After finishing the dough, the baker should have let it sit in the refrigerator overnight or at least eight hours. The next step to making monkey bread is preparing the coating. The coating is a butter mixture and a cinnamon and sugar mixture. The baker must put the dough in to balls and then dip each one of them into the butter, then the cinnamon and sugar.

Coating Ingredients:

  • ¾ Cup unsalted butter
  • 1 & ¼ cup granulated sugar
  • 1 tablespoon ground cinnamon
  • 2/3 cup packed light or dark brown sugar
  • 1 teaspoon vanilla extract

Coating Directions:

  • Melt ½ cup of butter in a small bowl. Mix granulated sugar and cinnamon together in another small bowl. Set aside.
  • You will use the rest of the butter, brown sugar, and vanilla later.
  • Spray a 10-12 cup Bundt pan with cooking spray. Set aside. Punch the cold dough down very gently to allow the air bubbles to be released.
  • Pull apart pieces and roll into balls, about 1.25 inches in diameter.
  • You will need 40-45 balls total. Dip each ball, one by one, in the melted butter and then generously roll in the cinnamon-sugar mixture to coat them.
  • You may need more cinnamon-sugar depending how heavy you coat each ball. Arrange them in the Bundt pan as you go.
  • If you did not use Red Star Platinum yeast, cover the pan and allow dough balls to rise again for about 45 minutes at room temperature
  • If you did use Red Star Platinum move ahead to the next step
  • Preheat the oven to 350° Melt the remaining ¼ cup butter and whisk in the brown sugar and vanilla until combined.

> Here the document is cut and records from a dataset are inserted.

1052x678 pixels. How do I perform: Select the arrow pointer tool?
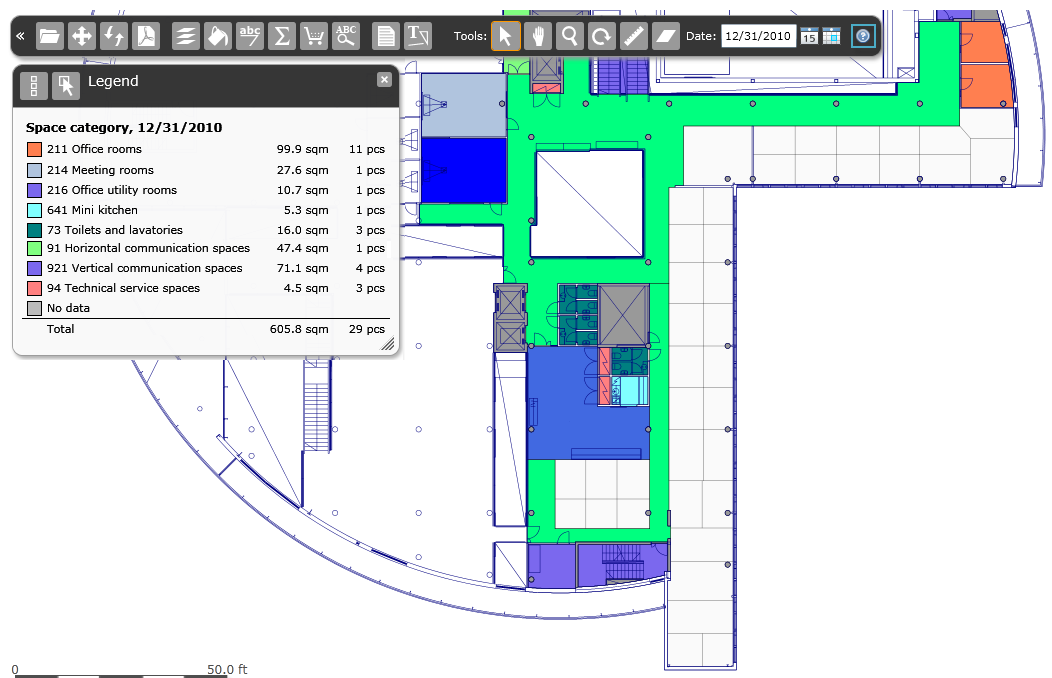(505, 36)
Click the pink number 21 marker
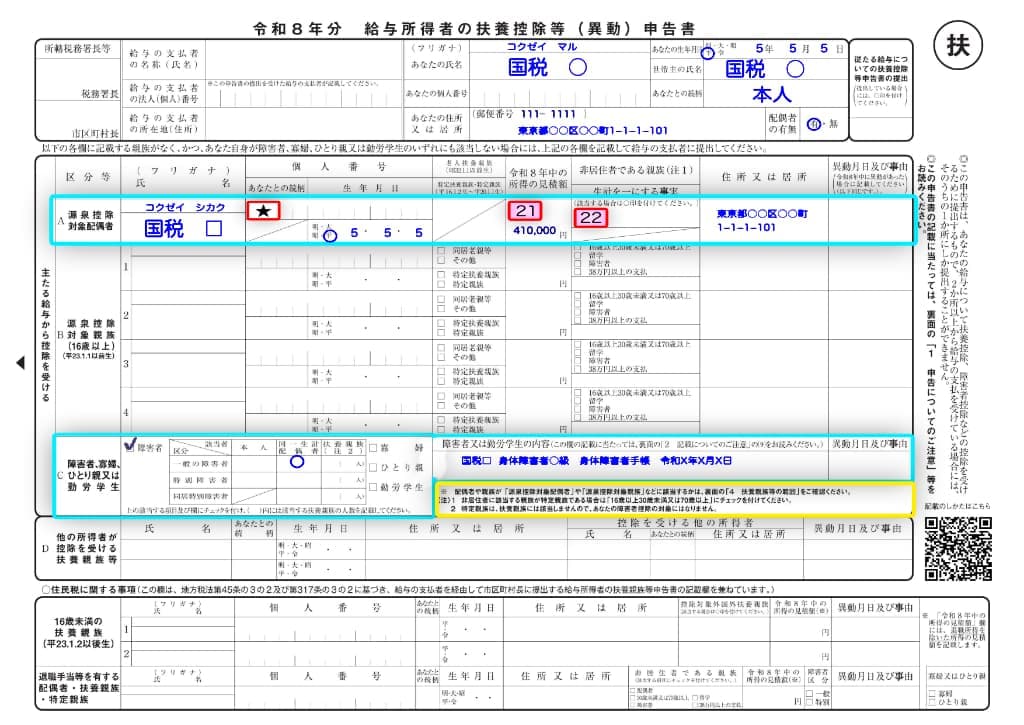Image resolution: width=1024 pixels, height=725 pixels. (525, 211)
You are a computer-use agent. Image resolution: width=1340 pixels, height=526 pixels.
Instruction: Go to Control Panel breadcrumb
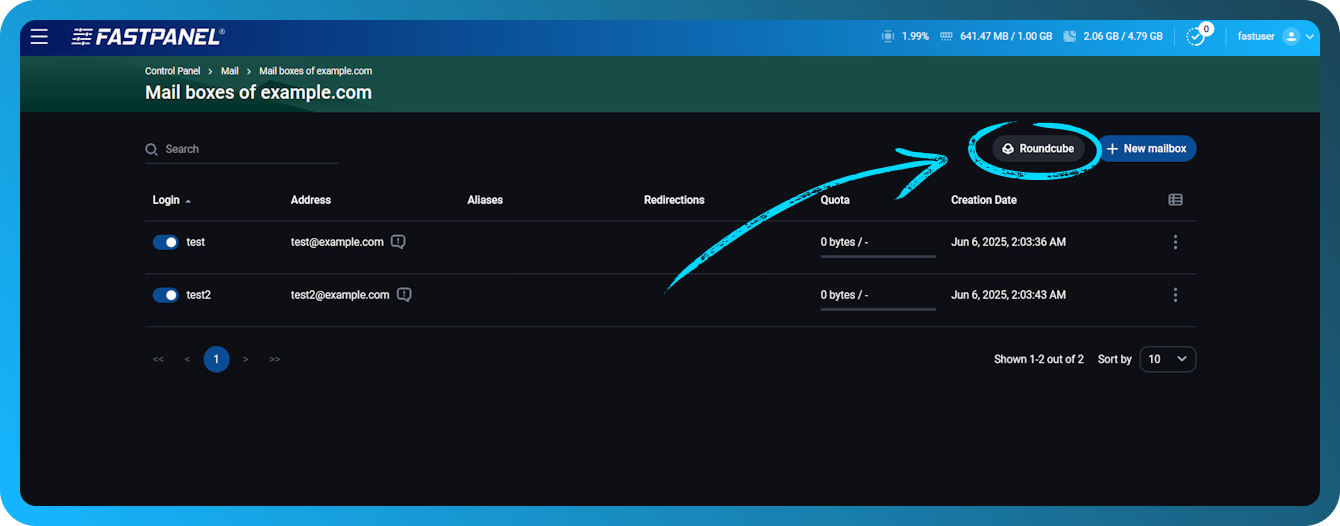click(172, 71)
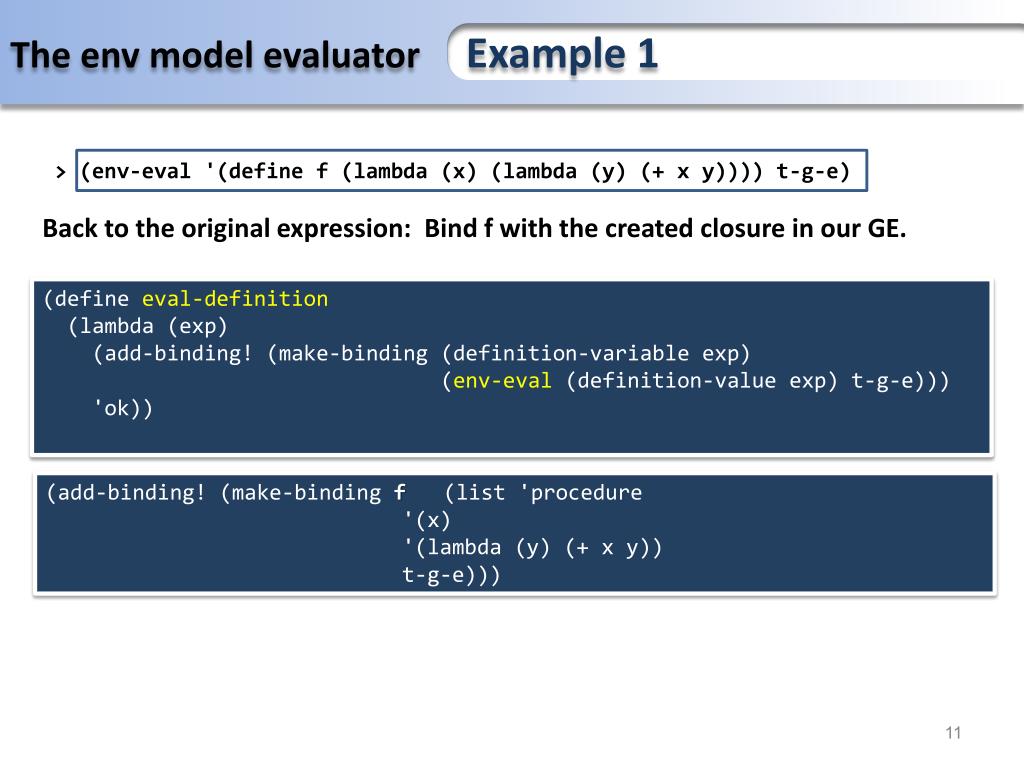1024x768 pixels.
Task: Click the "The env model evaluator" slide title
Action: (215, 55)
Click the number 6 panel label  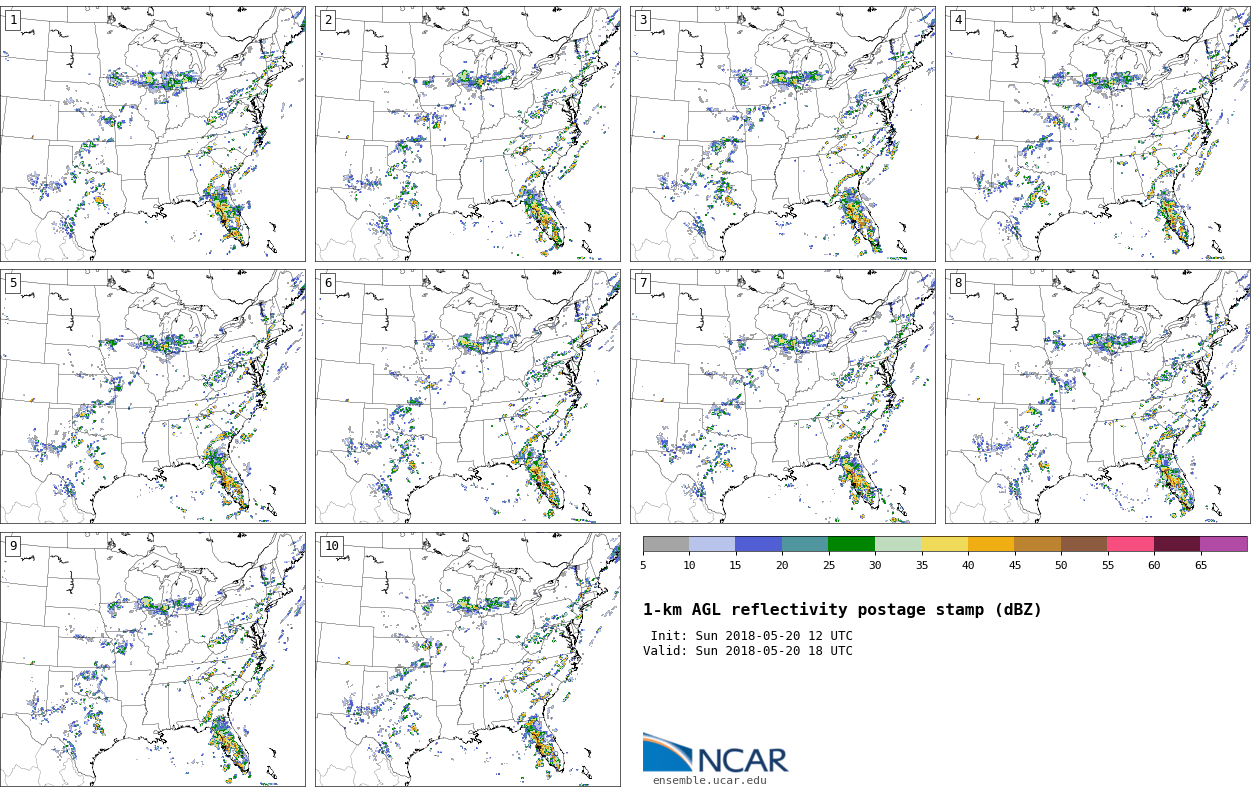tap(328, 283)
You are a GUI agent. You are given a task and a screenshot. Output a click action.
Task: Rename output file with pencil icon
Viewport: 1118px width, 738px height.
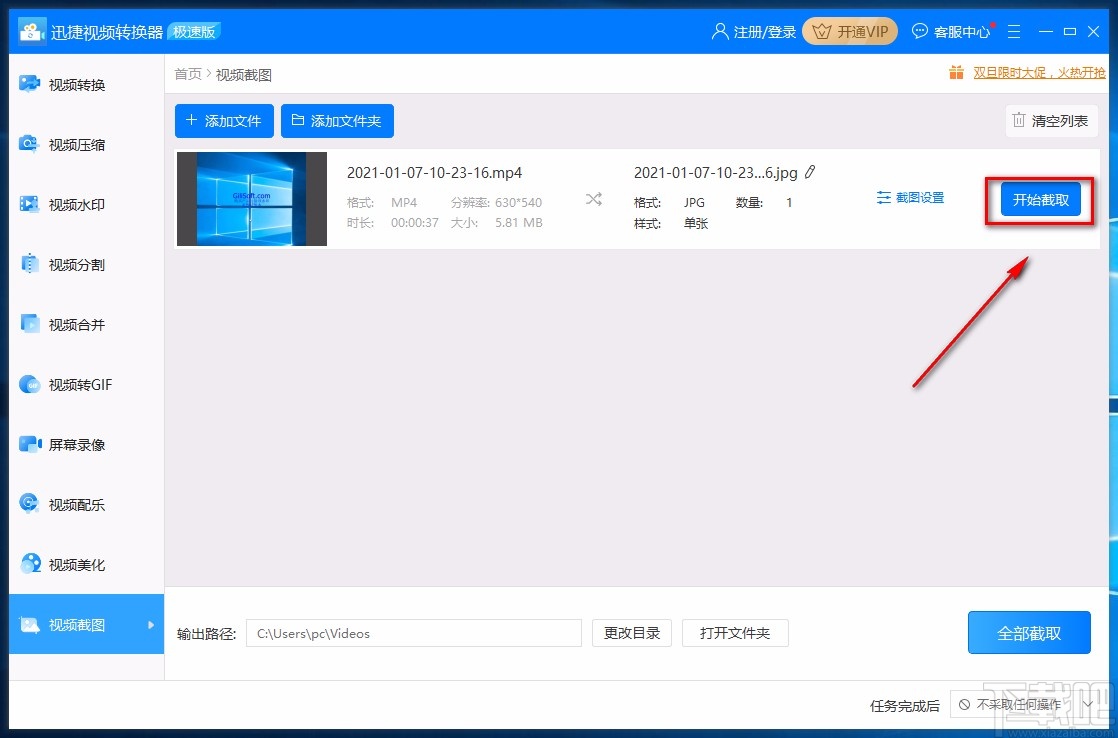pyautogui.click(x=811, y=172)
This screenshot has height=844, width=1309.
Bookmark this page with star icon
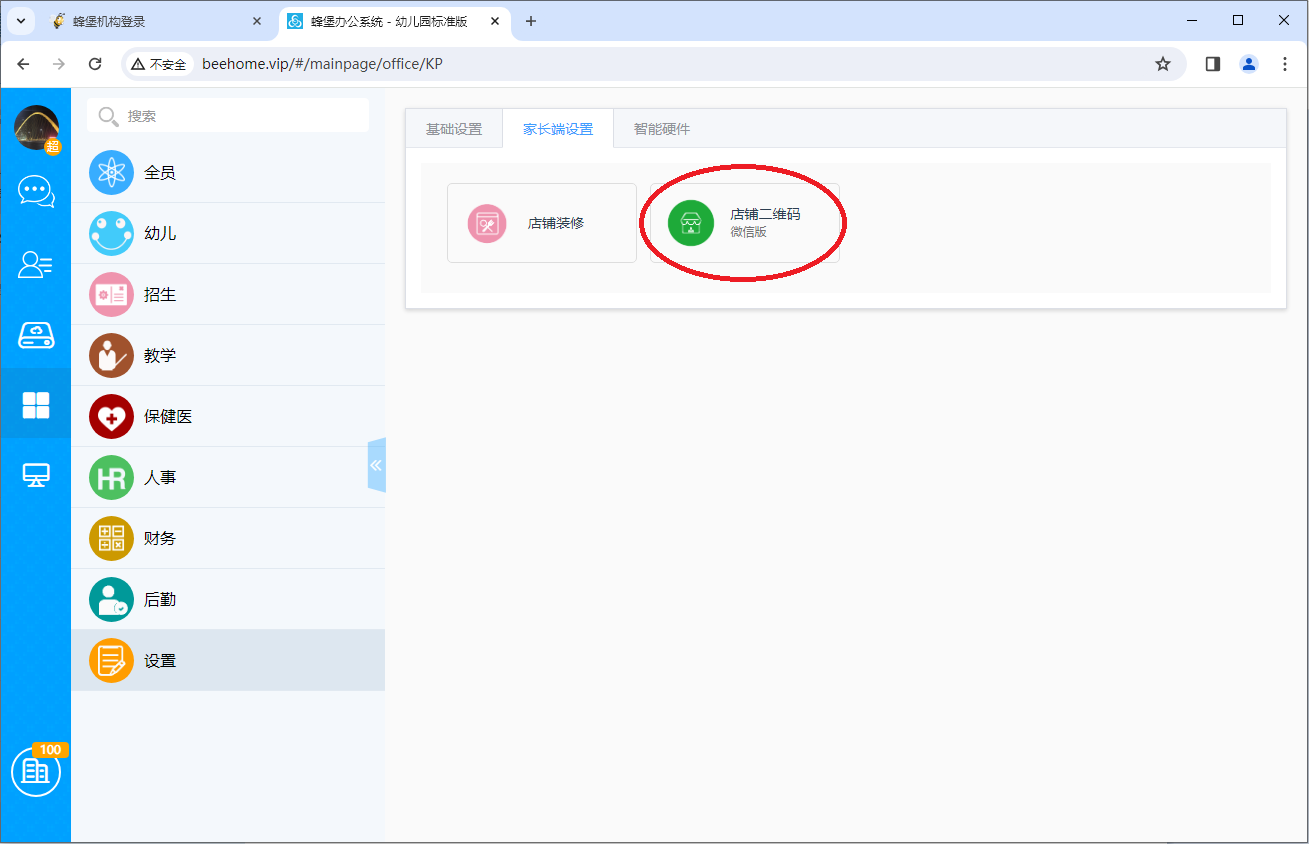[1162, 64]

Watch the video below to get step-by-step instructions on making the coating.

The third step of making the making bread is pouring the left over butter mixture over the dough balls, which are in the Bundt pan.

  • Pour the butter mixture over the dough balls in the Bundt pan
  • Bake for 30-35 minutes or until golden brown on top
  • Cover loosely with foil if the top browns too quickly
  • Cool for 5-10 minutes and invert onto a larger serving plate

Breanna Sattler
Pour the leftover butter mixture over the monkey bread

Breanna Sattler

The fourth and final step is making the glaze while the monkey bread is baking.

Glaze Ingredients:

  • 1 Cup confections sugar
  • 3 Tablespoons heavy cream
  • ½ Teaspoon vanilla extract

Glaze Directions:

  • Simply whisk all of the glaze ingredients together and pour over the bread. You may either cut the bread into slices or let everyone pick off the pieces themselves.
  • Monkey bread tastes best served on the same day, but will stay fresh for 3 days if stored covered at room temperature or in the refrigerator.

Breanna Sattler
Monkey Bread Glaze

Watch the fourth and final video below!

Breanna Sattler

Recipe Tip!

  • This recipe is designed to be made ahead, in step 2, you’ll see that the dough needs to rise for at least 8 hours or overnight.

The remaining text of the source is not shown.